Men in bulldozers were intelligently retreating to the far end of the wasteland, leaving the geyser of steam alone. It didn’t seem to be spreading, but I could hear it pop and sizzle as it hit the cold air. I didn’t smell gas, but the real poisonous stuff was scentless.
The tourists who had been lined up for the spa simply stood there and gaped as if they were watching Old Faithful. Maybe the steam was that safe. Maybe it wasn’t. I didn’t plan on testing it to find out.
The tourists didn’t seem to notice the blue blob, or thought he was part of the fantasy park for all I knew. I eased in his direction. He looked up, saw me coming, and returned to the tent. Milo sat outside, patiently waiting for me.
I’d forgotten the demented frogs and lingered out in the open too long. Bullets buzzed over my head, tearing into the tent canvas. I cursed and dove for Milo.
Tourists shrieked at the automatic gunfire. Smart ones hit the ground. The rest scattered. I had no idea which direction was best, so I rolled with my cat into the tent and out of sight. More bullets whizzed through the canvas, lower this time. I jerked and screamed as one seared my thigh.
Tents were obviously not good cover. Biting my tongue against the throbbing agony of the wound in my leg, I crawled—dragging myself more on one knee than the other—toward the curtain in back that I hoped held a sturdy hot tub.
I counted frogs in my head. After Sarah had killed one, there had been three left that I knew about. Kaminski was supposed to be laid up with a busted kneecap, and another one ought to be in the harbor, but there was at least one more roaming free.
Damning the thugs hadn’t helped without bulldozer persuasion, but I flung a curse in the gunman’s direction now, just in case it made a difference. “Damn you rotten frogs to hell!” I shouted. Another hail of bullets rang over my head in response.

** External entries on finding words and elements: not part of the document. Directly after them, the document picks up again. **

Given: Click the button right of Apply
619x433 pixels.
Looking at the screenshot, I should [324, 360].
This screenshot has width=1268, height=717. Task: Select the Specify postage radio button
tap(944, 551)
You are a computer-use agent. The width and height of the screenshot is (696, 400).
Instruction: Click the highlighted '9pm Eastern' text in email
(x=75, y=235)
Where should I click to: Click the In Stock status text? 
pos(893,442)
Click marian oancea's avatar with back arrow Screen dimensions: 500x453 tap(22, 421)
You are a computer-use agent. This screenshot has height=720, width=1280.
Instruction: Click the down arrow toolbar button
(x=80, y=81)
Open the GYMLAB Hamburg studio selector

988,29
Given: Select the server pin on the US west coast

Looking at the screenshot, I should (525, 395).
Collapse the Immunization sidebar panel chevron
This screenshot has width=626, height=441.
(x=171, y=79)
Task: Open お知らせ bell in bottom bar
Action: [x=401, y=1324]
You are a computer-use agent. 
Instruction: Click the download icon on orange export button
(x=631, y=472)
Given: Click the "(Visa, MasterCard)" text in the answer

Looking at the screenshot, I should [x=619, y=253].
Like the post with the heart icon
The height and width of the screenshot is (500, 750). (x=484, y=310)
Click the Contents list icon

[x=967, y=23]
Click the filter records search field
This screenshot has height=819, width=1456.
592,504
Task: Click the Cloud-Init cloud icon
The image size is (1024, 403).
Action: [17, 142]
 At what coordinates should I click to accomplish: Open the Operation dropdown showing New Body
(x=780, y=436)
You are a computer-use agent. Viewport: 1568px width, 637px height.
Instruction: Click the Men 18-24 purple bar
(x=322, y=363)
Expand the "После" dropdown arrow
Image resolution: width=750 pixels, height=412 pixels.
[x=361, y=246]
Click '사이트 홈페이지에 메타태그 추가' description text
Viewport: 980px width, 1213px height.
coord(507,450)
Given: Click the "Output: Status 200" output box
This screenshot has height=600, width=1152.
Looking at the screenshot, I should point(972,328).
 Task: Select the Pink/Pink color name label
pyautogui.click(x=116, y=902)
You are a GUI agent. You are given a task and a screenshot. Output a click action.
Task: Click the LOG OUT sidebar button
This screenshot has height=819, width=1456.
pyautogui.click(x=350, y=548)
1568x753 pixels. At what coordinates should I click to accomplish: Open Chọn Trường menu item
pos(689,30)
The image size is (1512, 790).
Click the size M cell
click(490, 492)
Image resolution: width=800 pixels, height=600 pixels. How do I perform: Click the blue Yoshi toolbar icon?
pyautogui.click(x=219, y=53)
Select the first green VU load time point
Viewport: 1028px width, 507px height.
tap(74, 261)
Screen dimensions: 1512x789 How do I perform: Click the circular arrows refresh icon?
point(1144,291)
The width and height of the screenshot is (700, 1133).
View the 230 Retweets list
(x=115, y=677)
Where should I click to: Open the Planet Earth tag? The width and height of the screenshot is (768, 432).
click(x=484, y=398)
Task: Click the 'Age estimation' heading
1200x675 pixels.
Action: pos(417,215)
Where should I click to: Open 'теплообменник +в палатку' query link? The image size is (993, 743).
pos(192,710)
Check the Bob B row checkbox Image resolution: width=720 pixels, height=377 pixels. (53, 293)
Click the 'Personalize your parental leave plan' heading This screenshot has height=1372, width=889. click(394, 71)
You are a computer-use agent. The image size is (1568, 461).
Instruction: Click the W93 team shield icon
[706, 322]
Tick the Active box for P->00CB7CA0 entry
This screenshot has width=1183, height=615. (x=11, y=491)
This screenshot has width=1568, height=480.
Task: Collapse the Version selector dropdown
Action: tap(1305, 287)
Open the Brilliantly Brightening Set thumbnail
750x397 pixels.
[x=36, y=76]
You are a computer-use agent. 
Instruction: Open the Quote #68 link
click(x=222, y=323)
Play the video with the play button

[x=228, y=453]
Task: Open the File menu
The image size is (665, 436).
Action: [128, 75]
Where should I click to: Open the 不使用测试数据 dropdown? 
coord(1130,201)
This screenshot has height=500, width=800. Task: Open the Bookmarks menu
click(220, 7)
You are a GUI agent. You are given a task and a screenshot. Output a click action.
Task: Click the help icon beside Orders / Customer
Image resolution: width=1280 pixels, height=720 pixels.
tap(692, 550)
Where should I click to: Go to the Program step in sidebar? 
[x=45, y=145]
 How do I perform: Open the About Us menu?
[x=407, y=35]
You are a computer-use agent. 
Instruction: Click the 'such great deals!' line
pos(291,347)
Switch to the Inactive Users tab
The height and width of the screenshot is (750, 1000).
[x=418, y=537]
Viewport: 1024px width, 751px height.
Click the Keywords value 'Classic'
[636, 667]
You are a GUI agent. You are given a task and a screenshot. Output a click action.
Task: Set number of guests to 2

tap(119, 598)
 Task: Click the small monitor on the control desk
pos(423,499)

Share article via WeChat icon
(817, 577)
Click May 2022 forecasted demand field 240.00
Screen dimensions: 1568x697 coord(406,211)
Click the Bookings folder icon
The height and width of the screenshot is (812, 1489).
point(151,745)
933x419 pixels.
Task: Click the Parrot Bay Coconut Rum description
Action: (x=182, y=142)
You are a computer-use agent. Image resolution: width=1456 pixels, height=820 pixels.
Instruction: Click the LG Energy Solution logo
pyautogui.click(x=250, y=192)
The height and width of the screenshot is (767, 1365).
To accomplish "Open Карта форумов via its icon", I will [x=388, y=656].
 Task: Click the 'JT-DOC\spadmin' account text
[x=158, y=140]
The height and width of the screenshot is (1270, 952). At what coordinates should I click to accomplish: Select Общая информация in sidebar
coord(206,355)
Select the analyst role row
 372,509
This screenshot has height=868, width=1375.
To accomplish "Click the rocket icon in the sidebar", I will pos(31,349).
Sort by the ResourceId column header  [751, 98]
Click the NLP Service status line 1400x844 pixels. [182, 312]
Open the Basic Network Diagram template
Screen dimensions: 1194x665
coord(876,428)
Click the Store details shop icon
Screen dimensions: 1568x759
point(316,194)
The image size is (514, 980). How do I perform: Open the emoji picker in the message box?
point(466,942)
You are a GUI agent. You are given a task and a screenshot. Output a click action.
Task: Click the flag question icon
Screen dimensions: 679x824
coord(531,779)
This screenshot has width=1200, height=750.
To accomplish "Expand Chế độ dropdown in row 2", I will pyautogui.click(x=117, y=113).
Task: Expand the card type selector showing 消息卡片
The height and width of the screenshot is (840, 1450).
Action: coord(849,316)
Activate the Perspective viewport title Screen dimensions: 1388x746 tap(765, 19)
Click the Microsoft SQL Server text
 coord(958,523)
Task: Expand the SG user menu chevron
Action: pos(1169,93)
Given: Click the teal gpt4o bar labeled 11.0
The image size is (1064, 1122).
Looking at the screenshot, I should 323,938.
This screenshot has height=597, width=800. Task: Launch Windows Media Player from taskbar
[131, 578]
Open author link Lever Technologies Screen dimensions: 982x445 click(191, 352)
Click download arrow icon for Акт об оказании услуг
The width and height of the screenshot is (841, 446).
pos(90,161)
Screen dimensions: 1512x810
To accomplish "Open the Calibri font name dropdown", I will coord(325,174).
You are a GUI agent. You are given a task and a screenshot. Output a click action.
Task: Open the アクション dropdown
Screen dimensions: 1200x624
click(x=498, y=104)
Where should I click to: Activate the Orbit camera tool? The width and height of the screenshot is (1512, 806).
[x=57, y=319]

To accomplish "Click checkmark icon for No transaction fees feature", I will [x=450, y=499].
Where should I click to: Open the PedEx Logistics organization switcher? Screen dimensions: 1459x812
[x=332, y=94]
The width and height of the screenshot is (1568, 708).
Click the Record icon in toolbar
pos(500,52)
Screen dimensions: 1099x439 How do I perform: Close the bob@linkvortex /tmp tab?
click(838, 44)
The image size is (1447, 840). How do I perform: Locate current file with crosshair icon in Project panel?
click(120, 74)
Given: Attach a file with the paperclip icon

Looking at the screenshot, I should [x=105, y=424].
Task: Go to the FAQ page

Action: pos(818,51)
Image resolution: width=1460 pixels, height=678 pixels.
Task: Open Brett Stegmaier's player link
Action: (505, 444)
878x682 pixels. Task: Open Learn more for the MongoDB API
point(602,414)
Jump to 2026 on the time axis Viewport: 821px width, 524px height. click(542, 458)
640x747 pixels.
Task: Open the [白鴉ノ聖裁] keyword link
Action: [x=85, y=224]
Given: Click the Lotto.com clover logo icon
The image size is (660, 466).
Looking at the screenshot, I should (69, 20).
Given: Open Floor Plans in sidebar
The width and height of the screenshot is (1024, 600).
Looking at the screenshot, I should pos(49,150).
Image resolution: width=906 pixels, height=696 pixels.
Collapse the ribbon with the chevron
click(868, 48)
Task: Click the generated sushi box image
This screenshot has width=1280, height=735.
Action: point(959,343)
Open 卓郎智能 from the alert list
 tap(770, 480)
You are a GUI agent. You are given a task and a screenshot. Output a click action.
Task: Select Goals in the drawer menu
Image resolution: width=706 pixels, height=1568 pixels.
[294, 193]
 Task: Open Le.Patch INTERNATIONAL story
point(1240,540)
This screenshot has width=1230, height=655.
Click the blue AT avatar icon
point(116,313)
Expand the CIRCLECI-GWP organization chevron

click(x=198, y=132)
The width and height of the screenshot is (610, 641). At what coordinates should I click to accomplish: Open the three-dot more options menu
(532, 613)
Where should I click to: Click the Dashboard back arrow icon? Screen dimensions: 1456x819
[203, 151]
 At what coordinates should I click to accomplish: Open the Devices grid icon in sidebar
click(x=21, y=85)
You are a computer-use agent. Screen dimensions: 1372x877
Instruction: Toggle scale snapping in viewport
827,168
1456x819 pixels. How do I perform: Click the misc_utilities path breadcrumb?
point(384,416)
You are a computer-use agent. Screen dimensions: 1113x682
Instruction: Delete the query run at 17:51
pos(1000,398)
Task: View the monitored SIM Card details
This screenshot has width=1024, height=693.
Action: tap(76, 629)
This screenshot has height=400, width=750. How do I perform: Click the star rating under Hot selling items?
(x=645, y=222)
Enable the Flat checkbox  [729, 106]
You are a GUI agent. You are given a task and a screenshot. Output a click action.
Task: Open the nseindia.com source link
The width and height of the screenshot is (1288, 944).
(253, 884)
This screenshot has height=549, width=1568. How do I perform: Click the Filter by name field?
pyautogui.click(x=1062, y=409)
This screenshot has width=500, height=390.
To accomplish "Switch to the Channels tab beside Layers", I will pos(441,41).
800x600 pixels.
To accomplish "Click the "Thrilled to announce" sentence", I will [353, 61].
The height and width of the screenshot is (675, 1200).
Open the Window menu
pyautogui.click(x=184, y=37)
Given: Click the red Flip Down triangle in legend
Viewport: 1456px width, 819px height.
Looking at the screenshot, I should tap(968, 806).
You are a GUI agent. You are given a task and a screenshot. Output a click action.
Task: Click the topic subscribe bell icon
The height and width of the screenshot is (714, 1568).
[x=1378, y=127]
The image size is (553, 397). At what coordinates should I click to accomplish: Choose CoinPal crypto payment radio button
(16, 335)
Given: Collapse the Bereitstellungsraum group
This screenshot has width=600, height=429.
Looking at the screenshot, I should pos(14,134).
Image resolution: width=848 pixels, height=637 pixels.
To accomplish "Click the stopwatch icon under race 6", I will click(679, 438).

Behind the curtain, a large round tub steamed. Whoever had been collecting money had abandoned his ticket table. The dressing booth was open with no one cowering inside. I wondered if the tub would protect me if I could get into it.
Milo sniffed around the bottom of the tub, but like most cats, he avoided the water. I didn’t want my cat shot any more than myself.
Where had the blue blob gone? Somewhere safer?
When had my normal world gone from law books to blue blobs?